Please copy each line below that contains the string "help".
^^^^^^^^
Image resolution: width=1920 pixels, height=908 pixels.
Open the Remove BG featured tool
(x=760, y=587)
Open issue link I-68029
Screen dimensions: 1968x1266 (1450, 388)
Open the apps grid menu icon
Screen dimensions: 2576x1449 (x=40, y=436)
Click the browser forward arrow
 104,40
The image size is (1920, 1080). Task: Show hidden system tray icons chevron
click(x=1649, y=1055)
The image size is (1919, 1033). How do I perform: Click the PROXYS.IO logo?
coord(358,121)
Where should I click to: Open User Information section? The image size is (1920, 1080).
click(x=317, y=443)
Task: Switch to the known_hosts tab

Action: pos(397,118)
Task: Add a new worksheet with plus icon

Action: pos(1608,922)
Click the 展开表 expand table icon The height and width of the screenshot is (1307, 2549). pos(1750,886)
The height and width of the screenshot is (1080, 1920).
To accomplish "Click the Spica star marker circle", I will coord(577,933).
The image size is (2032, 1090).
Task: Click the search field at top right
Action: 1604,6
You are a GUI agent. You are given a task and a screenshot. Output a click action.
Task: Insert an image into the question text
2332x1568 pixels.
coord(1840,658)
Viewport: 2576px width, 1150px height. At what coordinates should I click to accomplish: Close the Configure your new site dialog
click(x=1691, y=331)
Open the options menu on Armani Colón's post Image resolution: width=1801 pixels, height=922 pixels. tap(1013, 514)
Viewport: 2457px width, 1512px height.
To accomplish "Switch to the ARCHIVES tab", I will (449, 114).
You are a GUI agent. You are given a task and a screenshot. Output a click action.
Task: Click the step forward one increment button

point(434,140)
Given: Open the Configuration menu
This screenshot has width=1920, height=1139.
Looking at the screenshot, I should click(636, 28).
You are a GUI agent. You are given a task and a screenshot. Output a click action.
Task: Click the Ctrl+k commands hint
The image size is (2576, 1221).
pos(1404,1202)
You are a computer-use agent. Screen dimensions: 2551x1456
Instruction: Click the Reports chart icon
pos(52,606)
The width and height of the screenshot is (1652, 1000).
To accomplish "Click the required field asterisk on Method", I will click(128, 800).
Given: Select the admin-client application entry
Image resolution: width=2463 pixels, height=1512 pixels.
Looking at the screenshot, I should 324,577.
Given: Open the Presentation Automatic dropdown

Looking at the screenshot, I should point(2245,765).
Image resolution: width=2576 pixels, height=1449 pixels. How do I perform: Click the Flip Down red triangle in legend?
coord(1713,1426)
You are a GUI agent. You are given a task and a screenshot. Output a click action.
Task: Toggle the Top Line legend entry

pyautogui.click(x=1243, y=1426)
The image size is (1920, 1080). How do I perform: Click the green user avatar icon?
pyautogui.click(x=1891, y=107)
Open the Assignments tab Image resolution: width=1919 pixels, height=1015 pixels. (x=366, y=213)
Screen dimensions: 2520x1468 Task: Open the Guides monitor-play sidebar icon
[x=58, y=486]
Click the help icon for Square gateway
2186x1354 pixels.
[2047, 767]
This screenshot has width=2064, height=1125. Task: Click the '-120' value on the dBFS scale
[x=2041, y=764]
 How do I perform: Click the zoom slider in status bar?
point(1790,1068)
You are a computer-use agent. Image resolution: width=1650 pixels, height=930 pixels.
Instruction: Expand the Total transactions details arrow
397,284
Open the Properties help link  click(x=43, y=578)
^^^^^^^^
→ Task output:
Click the help icon for Square gateway
Open the Properties help link  click(x=43, y=578)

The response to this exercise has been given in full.